• Exercise prompt
Put the stretch of the records below, from the line that contains "Terms (315, 1340)" through the line that contains "Home (24, 193)", into a Markdown table with the columns Number and Entry, one row per line, skipping blank lines. Leave the pictures out of the answer.
--- Begin Material for this exercise ---
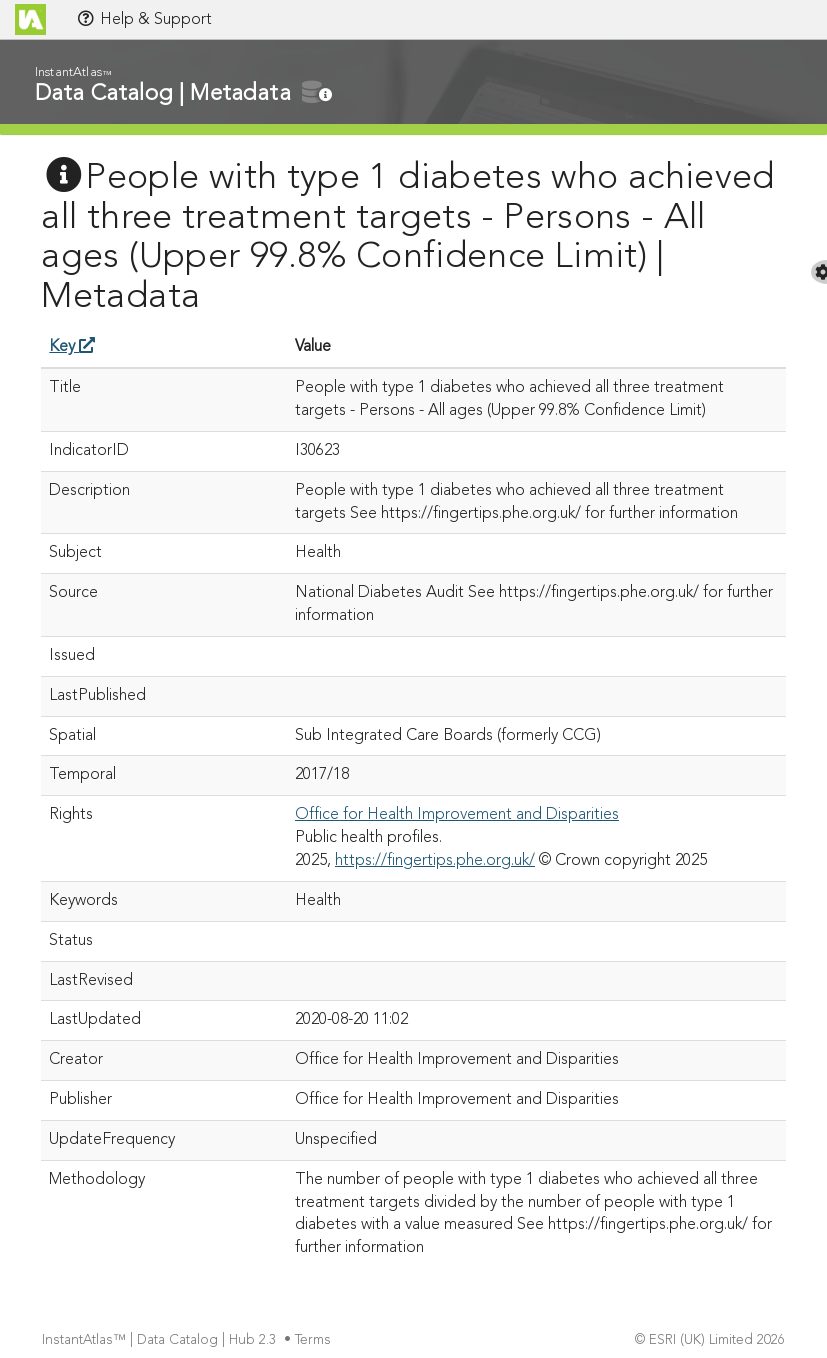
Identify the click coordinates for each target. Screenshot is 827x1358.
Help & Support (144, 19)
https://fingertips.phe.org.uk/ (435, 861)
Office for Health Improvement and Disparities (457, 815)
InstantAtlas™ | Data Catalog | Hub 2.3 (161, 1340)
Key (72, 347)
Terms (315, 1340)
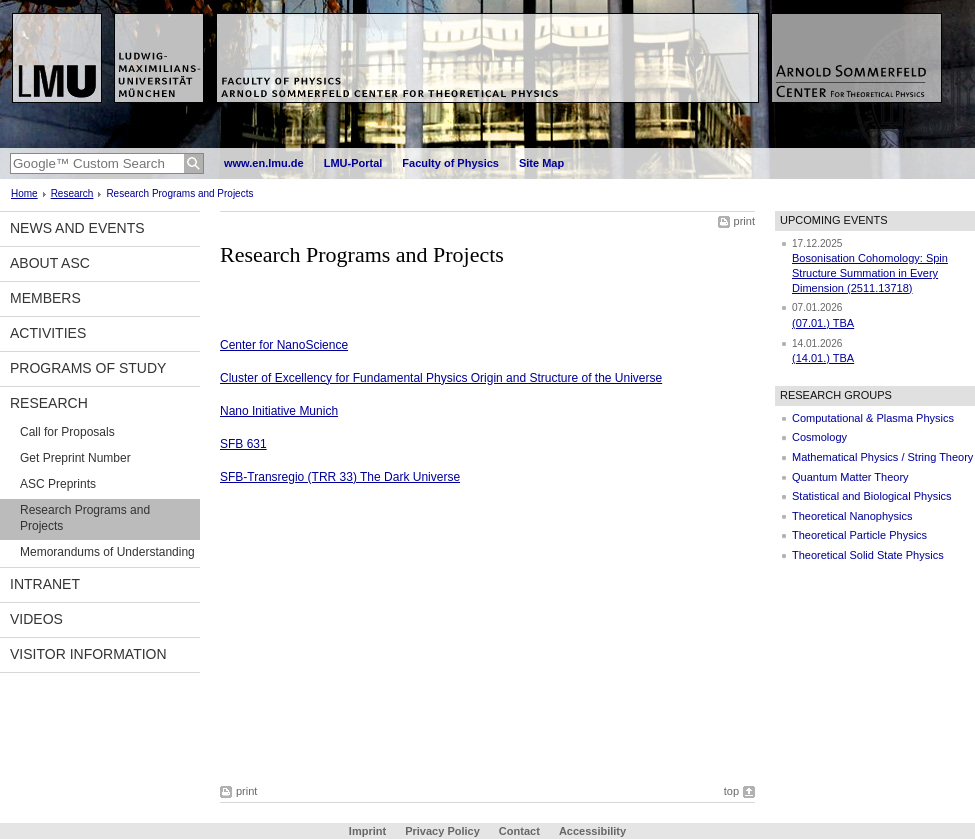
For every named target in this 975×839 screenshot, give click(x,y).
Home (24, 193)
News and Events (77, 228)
--- End Material for this exercise ---
--- Begin Material for this exercise ---
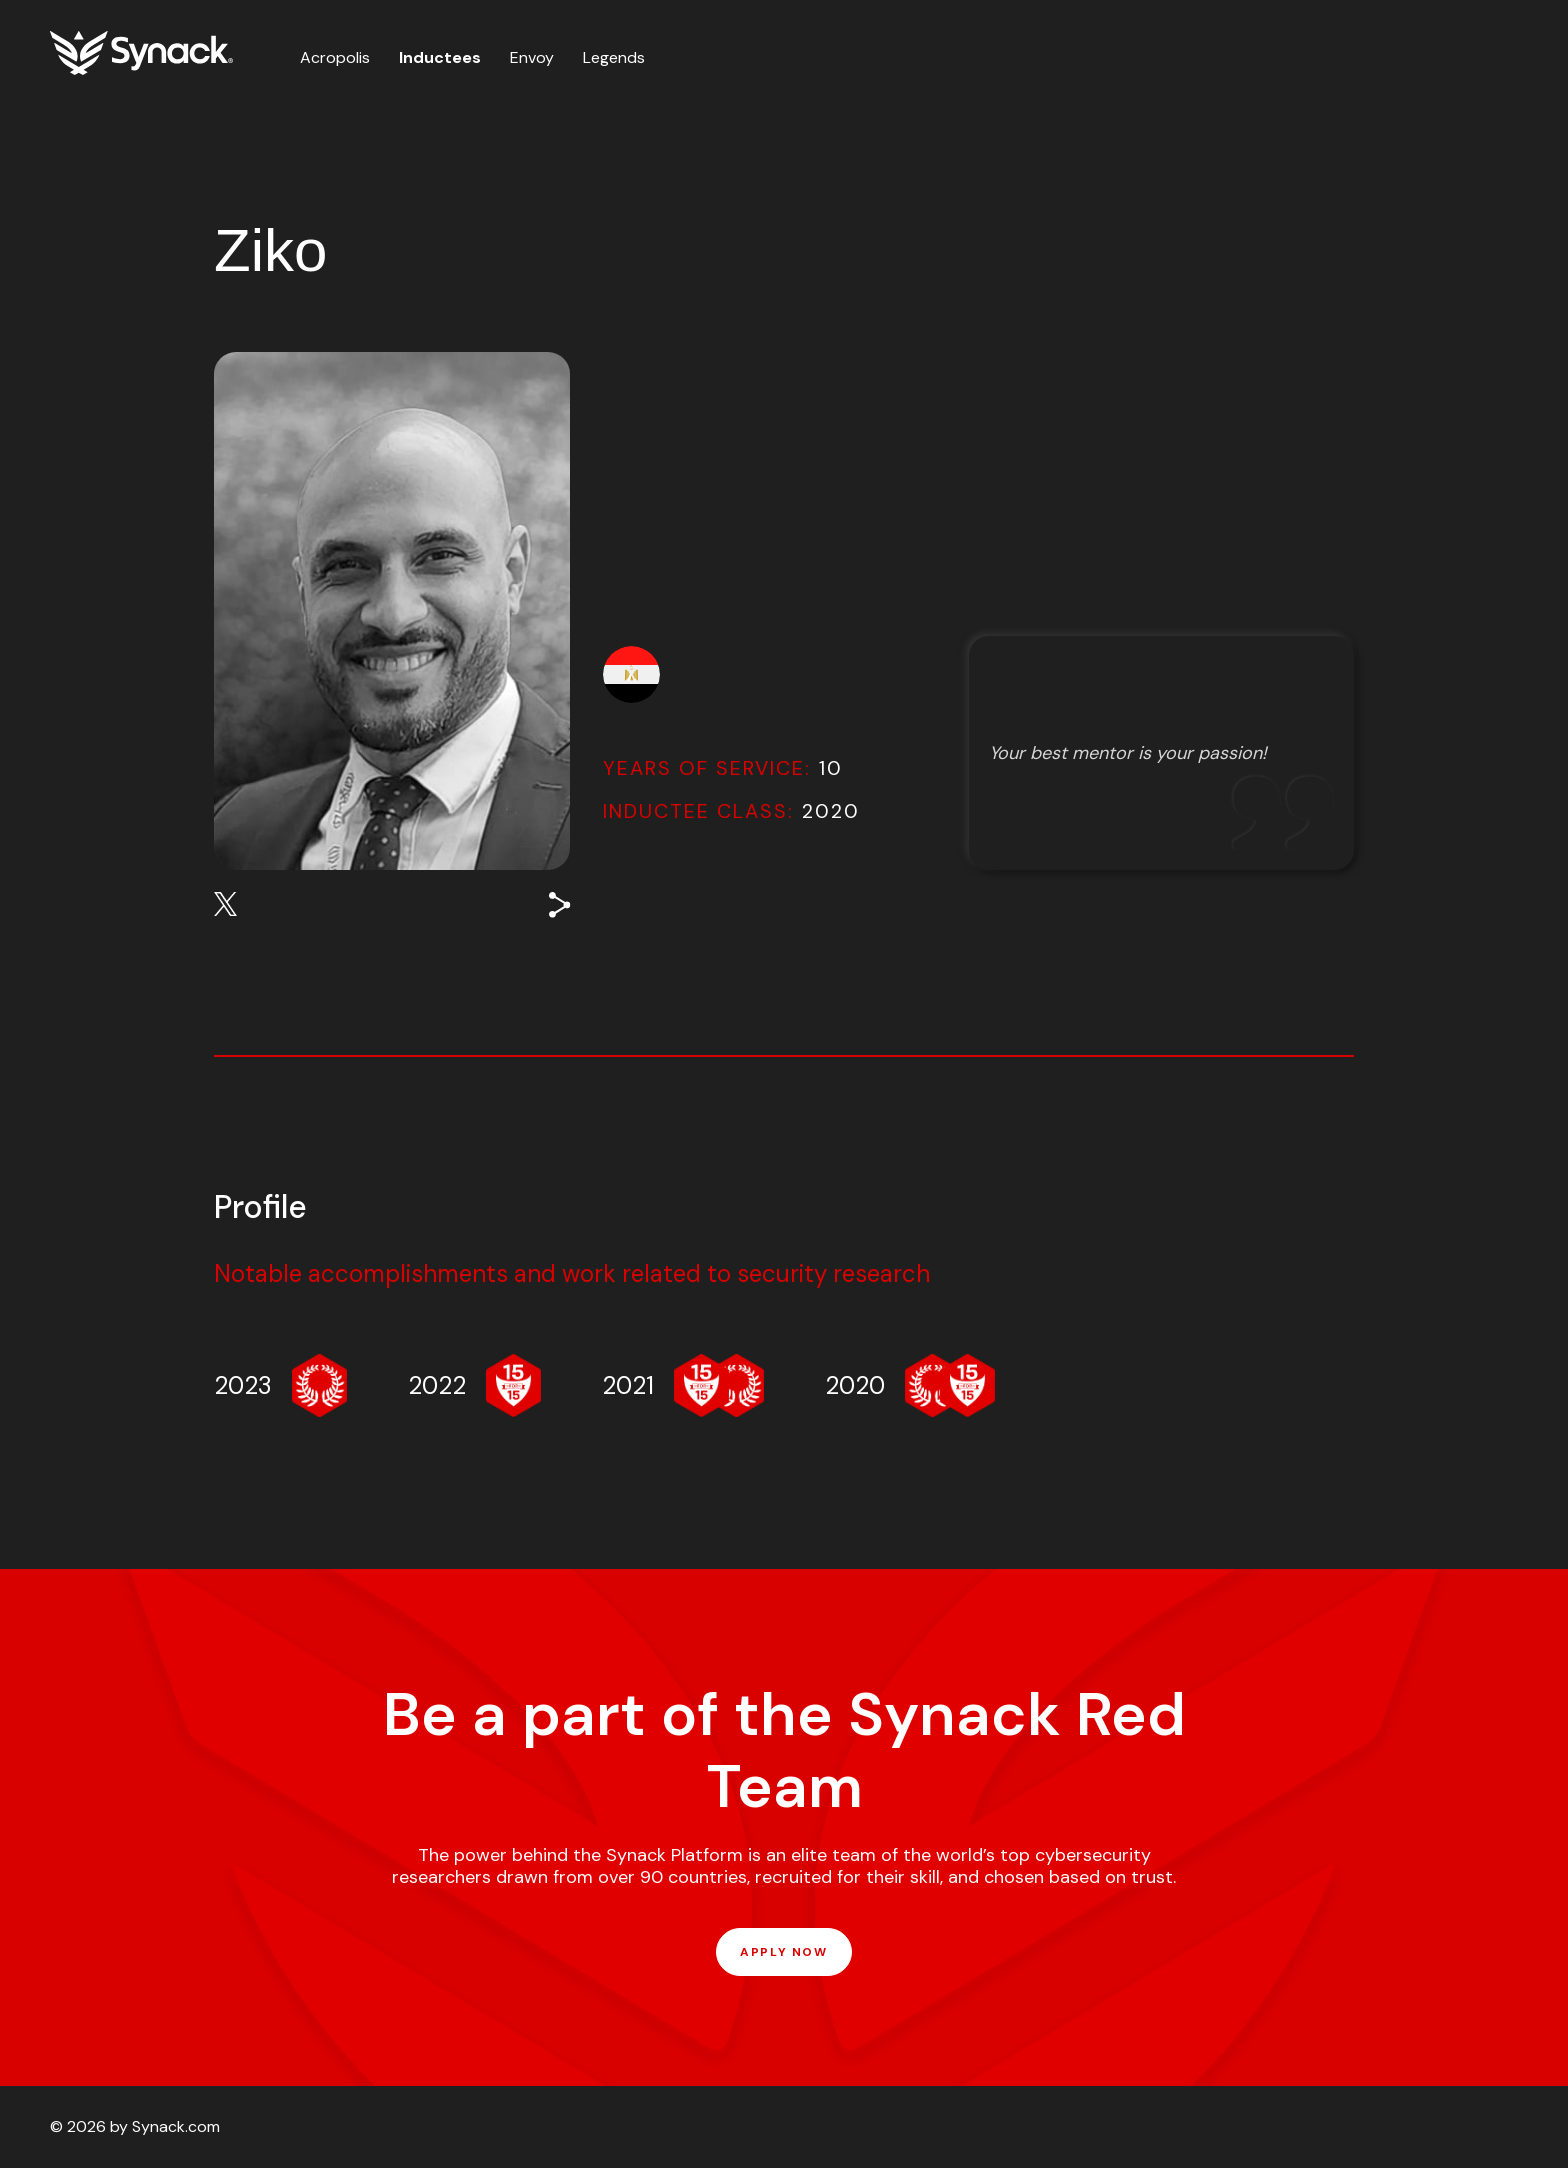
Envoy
--- End Material for this exercise ---
• Solution for this task
| Number | Entry |
|---|---|
| 1 | Terms (315, 1340) |
| 2 | For every named target in this 975×839 screenshot, give click(x,y). |
| 3 | Home (24, 193) |